Cunningham, a resident of Mt. Juliet, enlisted drivers from 16 Middle Tennessee churches, including his home community’s Green Hills Church. Each church’s pastor or youth minister competes in the weekly Saturday night race.
The track provides the race cars. At the end of the season, Oct. 26, the top driver will receive a $500 donation to his church’s youth group, with the runners-up receiving donations of lesser sums.
“It’s a lot of fun, and the crowd really gets into it,” Cunningham says. “Last Saturday we had 240 fans from area churches that turned out to cheer on their drivers. It was almost like a Tennessee/Alabama football game.”
Cunningham says such unique promotions serve several purposes:
“They’re entertaining, they draw positive attention to the track, and they emphasize the ‘family atmosphere’ aspect that we’ve been emphasizing,” he says. “It’s something that’s fun and different, and fans enjoy it.”
As part of the track’s community-service commitment, donations by drivers and fans were used to purchase 15 Radio Flyer wagons, which will be presented to Vanderbilt Children’s Hospital this week.
Cunningham, who has been involved in area racing for many years, last year bought Highland Rim Speedway with partners Jerry Chriswell and Buddy Williams. Williams left the partnership earlier this year, and although Cunningham said the departure required “an adjustment,” the season has proceeded smoothly.
“We’ve getting around 90 cars for our races, and the crowds have been good,” he says. “I’m very encouraged by the progress we’ve made in our first full season of operation.
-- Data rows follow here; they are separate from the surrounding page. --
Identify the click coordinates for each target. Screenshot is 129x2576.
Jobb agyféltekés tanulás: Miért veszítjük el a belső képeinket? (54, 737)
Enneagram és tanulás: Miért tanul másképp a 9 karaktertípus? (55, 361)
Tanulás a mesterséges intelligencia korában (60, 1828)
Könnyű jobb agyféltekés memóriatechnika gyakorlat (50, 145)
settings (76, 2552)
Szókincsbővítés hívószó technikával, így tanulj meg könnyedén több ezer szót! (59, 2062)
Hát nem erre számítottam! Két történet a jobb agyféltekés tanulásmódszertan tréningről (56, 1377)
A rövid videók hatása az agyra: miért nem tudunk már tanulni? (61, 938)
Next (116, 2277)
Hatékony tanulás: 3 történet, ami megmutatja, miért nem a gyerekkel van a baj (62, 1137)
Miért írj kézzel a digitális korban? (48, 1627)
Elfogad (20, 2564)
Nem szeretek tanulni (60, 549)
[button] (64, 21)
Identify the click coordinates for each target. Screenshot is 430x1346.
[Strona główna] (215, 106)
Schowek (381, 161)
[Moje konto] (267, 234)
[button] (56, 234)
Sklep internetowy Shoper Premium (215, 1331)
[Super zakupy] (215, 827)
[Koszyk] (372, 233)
We’re building a foundation that we can continue to build on.”
GRETCHEN WILSON will help promote the upcoming “Chase for the Sprint Cup,” NASCAR’s version of a championship playoff.
The Wilson County resident whose country song “Redneck Woman” catapulted her to national stardom, will narrate and appear in TV’s opening segments of the 10 Chase race telecasts Sept. 15 through Nov. 17.
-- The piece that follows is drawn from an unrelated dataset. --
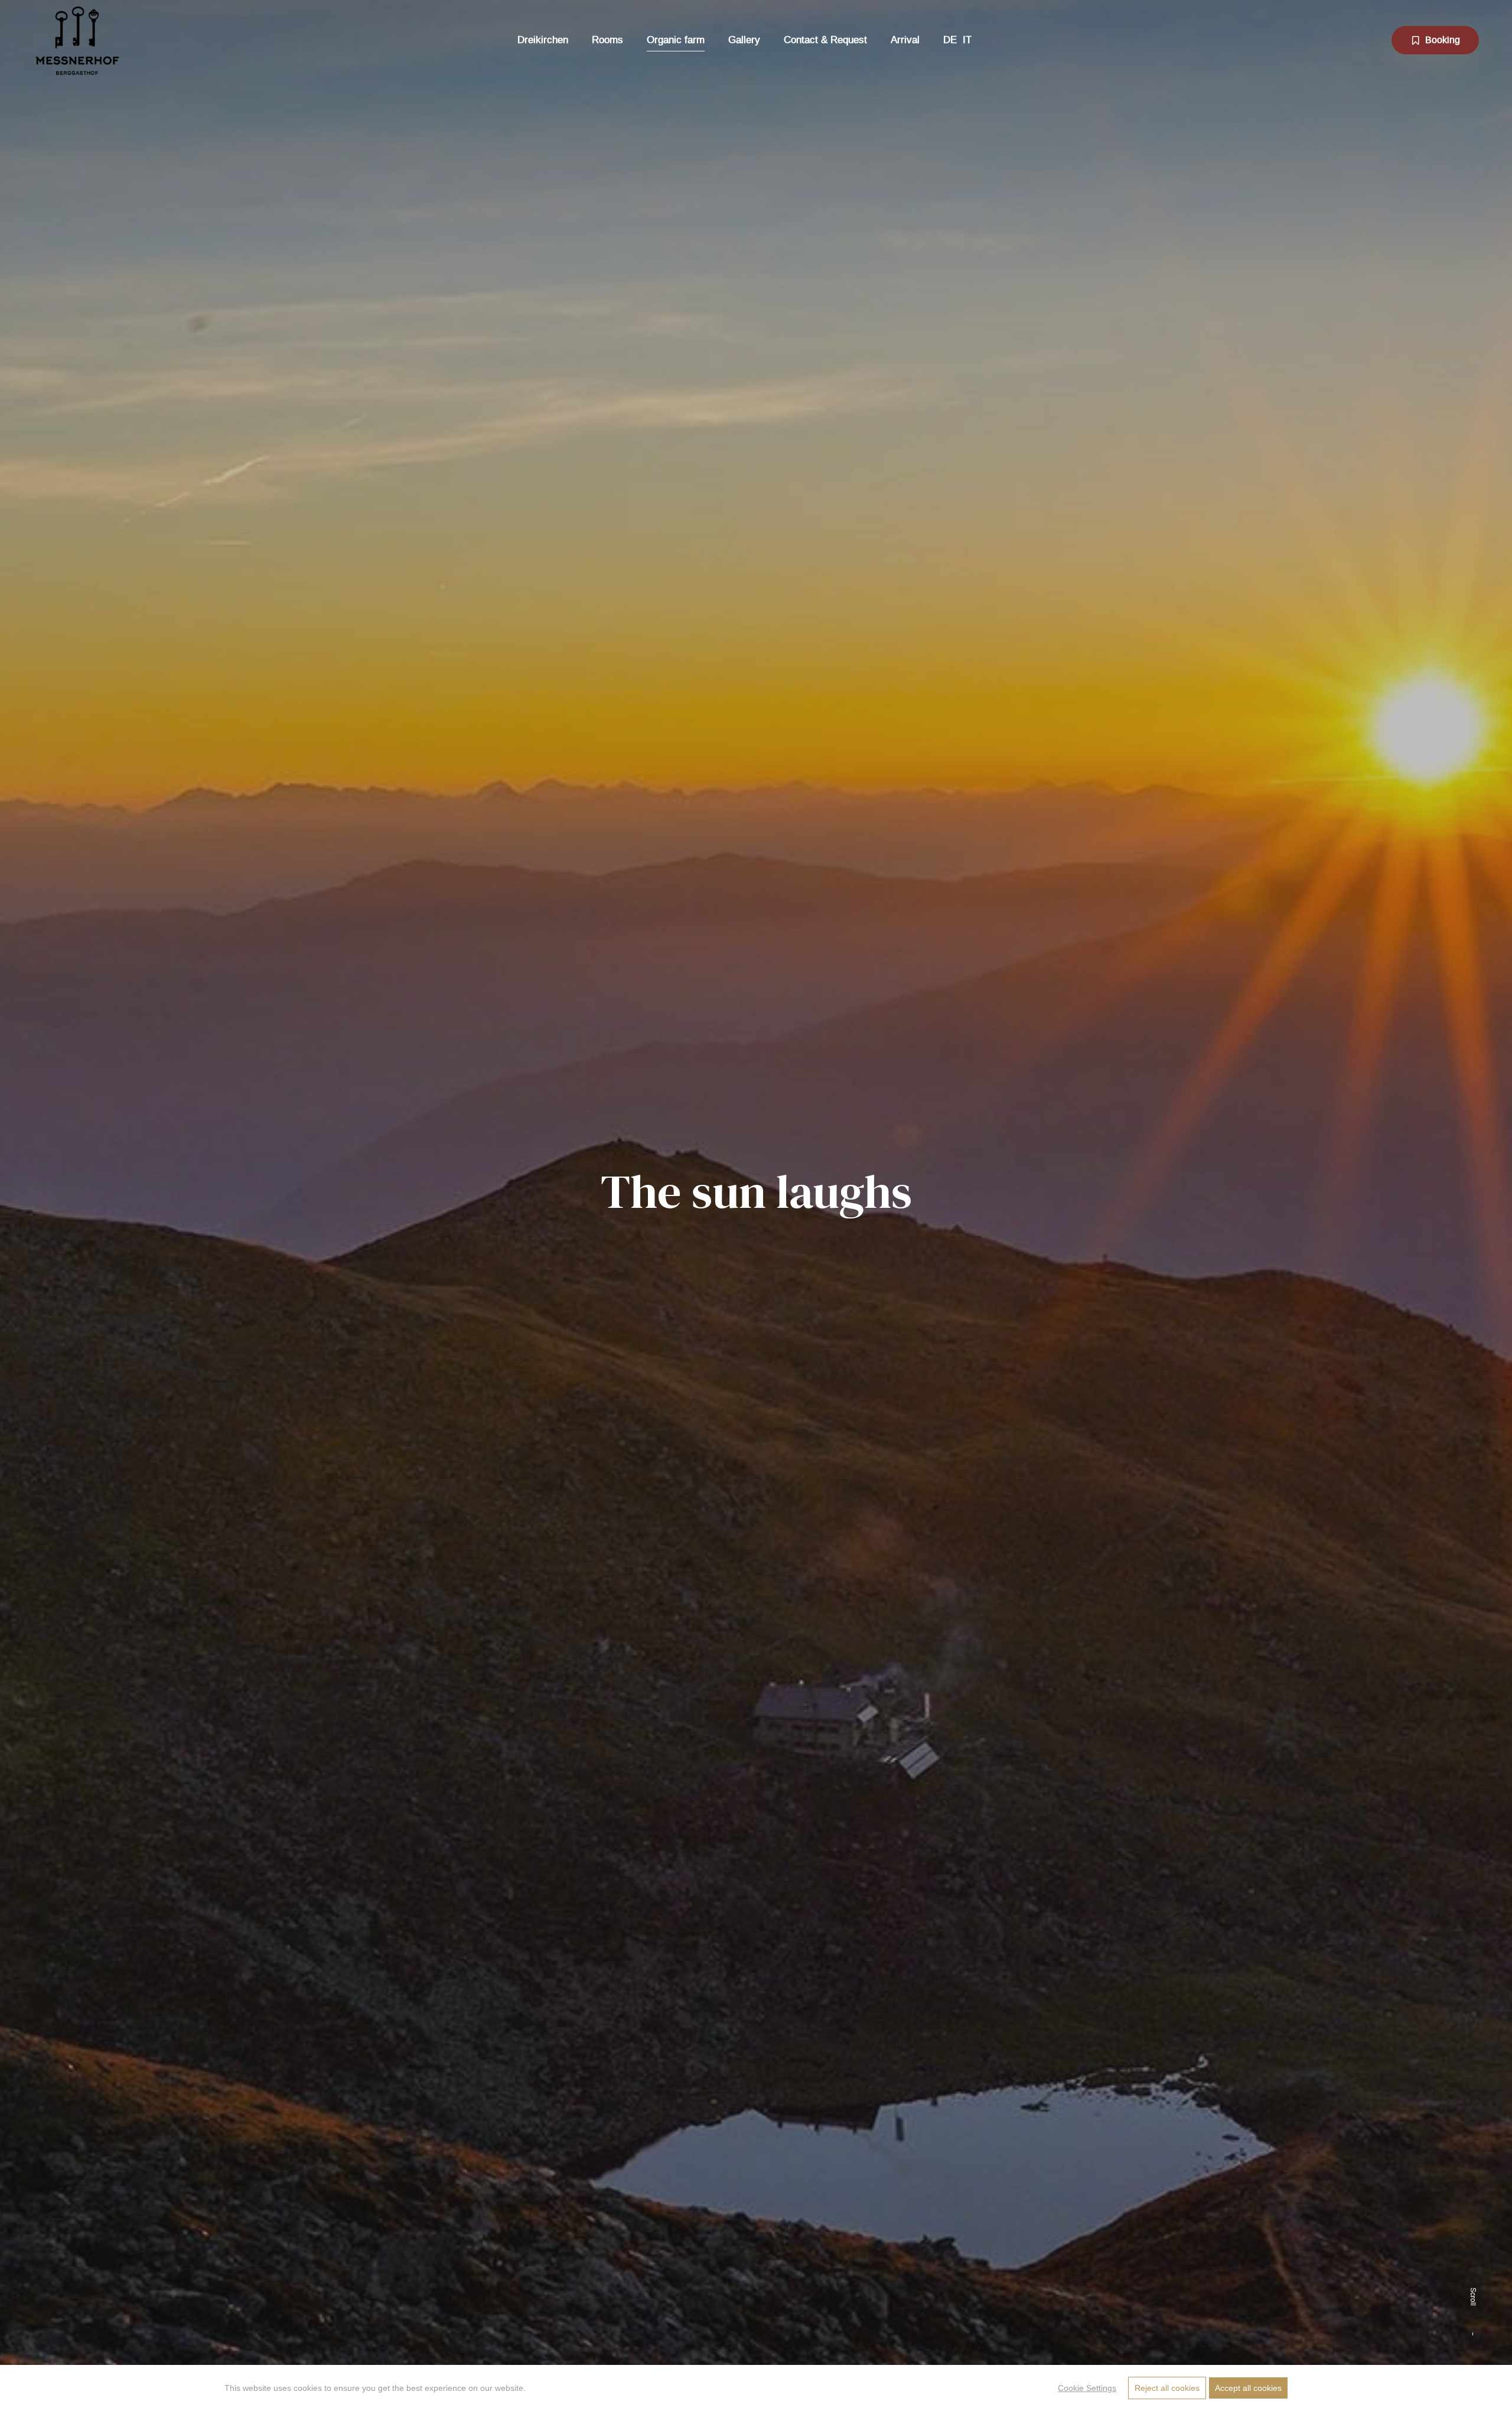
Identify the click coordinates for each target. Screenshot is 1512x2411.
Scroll (1473, 2297)
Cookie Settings (1087, 2388)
Wilson, who has sung the national anthem at several NASCAR races, said she has been a race fan “since my uncle ran dirt tracks outside St. Louis when I was a kid. He would let me clean the mud out of the wheels with a two-by-four, and I thought I was part of the pit crew.”
The 10-race championship battle matches NASCAR’s 12 top drivers and, says Wilson, “This has already been an exciting season, and I think it’s about to get crazy.”
FAIRGROUNDS ACTION: Several area drivers, including former track champion
Andy Johnson of Mt. Juliet, are scheduled to compete in Saturday night’s State Fair Race at the Tennessee Fairgrounds.
The track’s regular-season finale is Oct. 5, with the special-event All-American 400 on Nov. 2.
Information about tickets and race times are available on the Fairgrounds Speedway website.